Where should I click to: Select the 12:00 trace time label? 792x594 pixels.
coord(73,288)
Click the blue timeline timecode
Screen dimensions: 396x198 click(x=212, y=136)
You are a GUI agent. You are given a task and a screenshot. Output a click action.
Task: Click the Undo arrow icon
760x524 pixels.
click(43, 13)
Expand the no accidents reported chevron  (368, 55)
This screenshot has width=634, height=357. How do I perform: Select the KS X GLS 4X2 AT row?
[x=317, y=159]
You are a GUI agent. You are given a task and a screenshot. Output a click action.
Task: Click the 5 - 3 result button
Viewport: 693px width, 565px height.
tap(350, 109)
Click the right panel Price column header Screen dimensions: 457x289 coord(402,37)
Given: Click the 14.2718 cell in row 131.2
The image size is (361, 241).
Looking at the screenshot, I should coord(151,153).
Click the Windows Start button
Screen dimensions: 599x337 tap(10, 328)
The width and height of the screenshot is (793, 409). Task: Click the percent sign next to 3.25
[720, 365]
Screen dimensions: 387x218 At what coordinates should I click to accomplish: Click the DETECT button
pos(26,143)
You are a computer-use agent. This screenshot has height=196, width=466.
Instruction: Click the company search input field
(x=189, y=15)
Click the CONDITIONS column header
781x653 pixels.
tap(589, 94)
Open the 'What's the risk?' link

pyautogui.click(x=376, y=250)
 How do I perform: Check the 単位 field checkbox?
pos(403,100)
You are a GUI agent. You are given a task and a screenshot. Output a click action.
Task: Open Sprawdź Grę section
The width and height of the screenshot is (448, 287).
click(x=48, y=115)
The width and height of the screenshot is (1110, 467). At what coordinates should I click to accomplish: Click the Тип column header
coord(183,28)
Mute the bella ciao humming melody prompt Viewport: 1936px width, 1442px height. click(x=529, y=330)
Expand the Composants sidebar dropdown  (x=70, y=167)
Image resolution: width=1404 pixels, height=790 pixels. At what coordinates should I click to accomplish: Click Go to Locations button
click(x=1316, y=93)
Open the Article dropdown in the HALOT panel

● ● ● ●

PROBLEM DESCRIPTION — Each line of the data above is to be duplicated exactly.

EXPECTED ANSWER —
Where should I click to: Select the 12:00 trace time label? 792x594 pixels.
coord(73,288)
Click the blue timeline timecode
Screen dimensions: 396x198 click(x=212, y=136)
You are a GUI agent. You are given a task and a screenshot. Output a click action.
Task: Click the Undo arrow icon
760x524 pixels.
click(43, 13)
Expand the no accidents reported chevron  (368, 55)
This screenshot has width=634, height=357. How do I perform: Select the KS X GLS 4X2 AT row?
[x=317, y=159]
You are a GUI agent. You are given a task and a screenshot. Output a click action.
Task: Click the 5 - 3 result button
Viewport: 693px width, 565px height.
tap(350, 109)
Click the right panel Price column header Screen dimensions: 457x289 coord(402,37)
Given: Click the 14.2718 cell in row 131.2
The image size is (361, 241).
Looking at the screenshot, I should coord(151,153).
Click the Windows Start button
Screen dimensions: 599x337 tap(10, 328)
The width and height of the screenshot is (793, 409). Task: Click the percent sign next to 3.25
[720, 365]
Screen dimensions: 387x218 At what coordinates should I click to accomplish: Click the DETECT button
pos(26,143)
You are a computer-use agent. This screenshot has height=196, width=466.
Instruction: Click the company search input field
(x=189, y=15)
Click the CONDITIONS column header
781x653 pixels.
tap(589, 94)
Open the 'What's the risk?' link

pyautogui.click(x=376, y=250)
 How do I perform: Check the 単位 field checkbox?
pos(403,100)
You are a GUI agent. You are given a task and a screenshot. Output a click action.
Task: Open Sprawdź Grę section
The width and height of the screenshot is (448, 287).
click(x=48, y=115)
The width and height of the screenshot is (1110, 467). At what coordinates should I click to accomplish: Click the Тип column header
coord(183,28)
Mute the bella ciao humming melody prompt Viewport: 1936px width, 1442px height. click(x=529, y=330)
Expand the Composants sidebar dropdown  (x=70, y=167)
Image resolution: width=1404 pixels, height=790 pixels. At what coordinates should I click to accomplish: Click Go to Locations button
click(x=1316, y=93)
Open the Article dropdown in the HALOT panel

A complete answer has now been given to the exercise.